The defendant’s failure at the close of the prosecutor’s case to secure a motion for a direction of acquittal means either that the evidence will support a finding of absence of self-defense beyond a reasonable doubt, or that, because of the presumption of malice aforethought, self-defense has not even entered the case. Nevertheless, the defendant then has the "second chance” of going forward, to quash the presumption of malice by an affirmative defense raising before the jury the self-defense issue.
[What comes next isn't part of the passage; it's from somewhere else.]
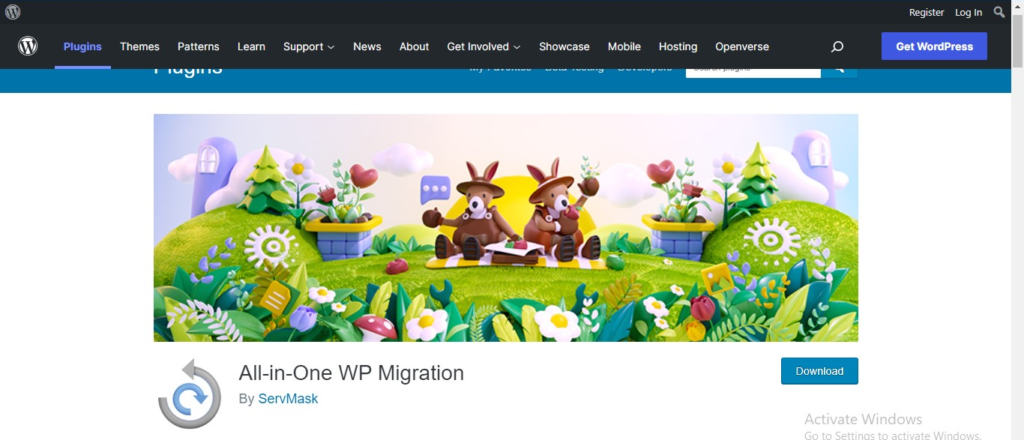Screen dimensions: 1024x440
Task: Select Patterns in the navigation bar
Action: 198,47
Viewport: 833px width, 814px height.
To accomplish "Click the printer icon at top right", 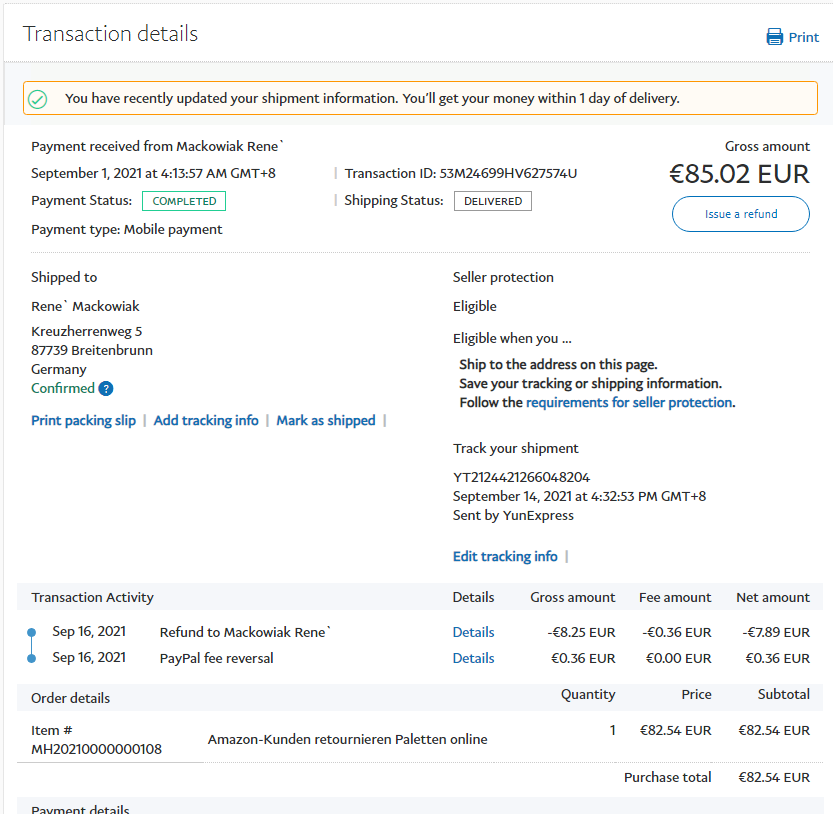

The prosecutor and the en banc majority would say that the defendant who asserts the proposition in court, not having succeeded in the first go-round, when the prosecution had to prove lack of self-defense beyond a reasonable doubt, may reasonably be assigned the burden of proof, here the burden of persuasion by a preponderance of the evidence.
That approach, superficially reasonable as it may sound, overlooks that in South Carolina, by whomever and whenever self-defense is raised, the issue is guilt or innocence, which remains one of fact committed to a jury’s determination. When a defendant comes forward under the “affirmative defense,” the court is still at an adjudicatory stage. All the essential elements of guilt are being adjudicated, and a court is simply not free to depart from a beyond-a-reasonable-doubt requirement assigned to the prosecutor to a preponderance of the evidence standard falling on the defendant.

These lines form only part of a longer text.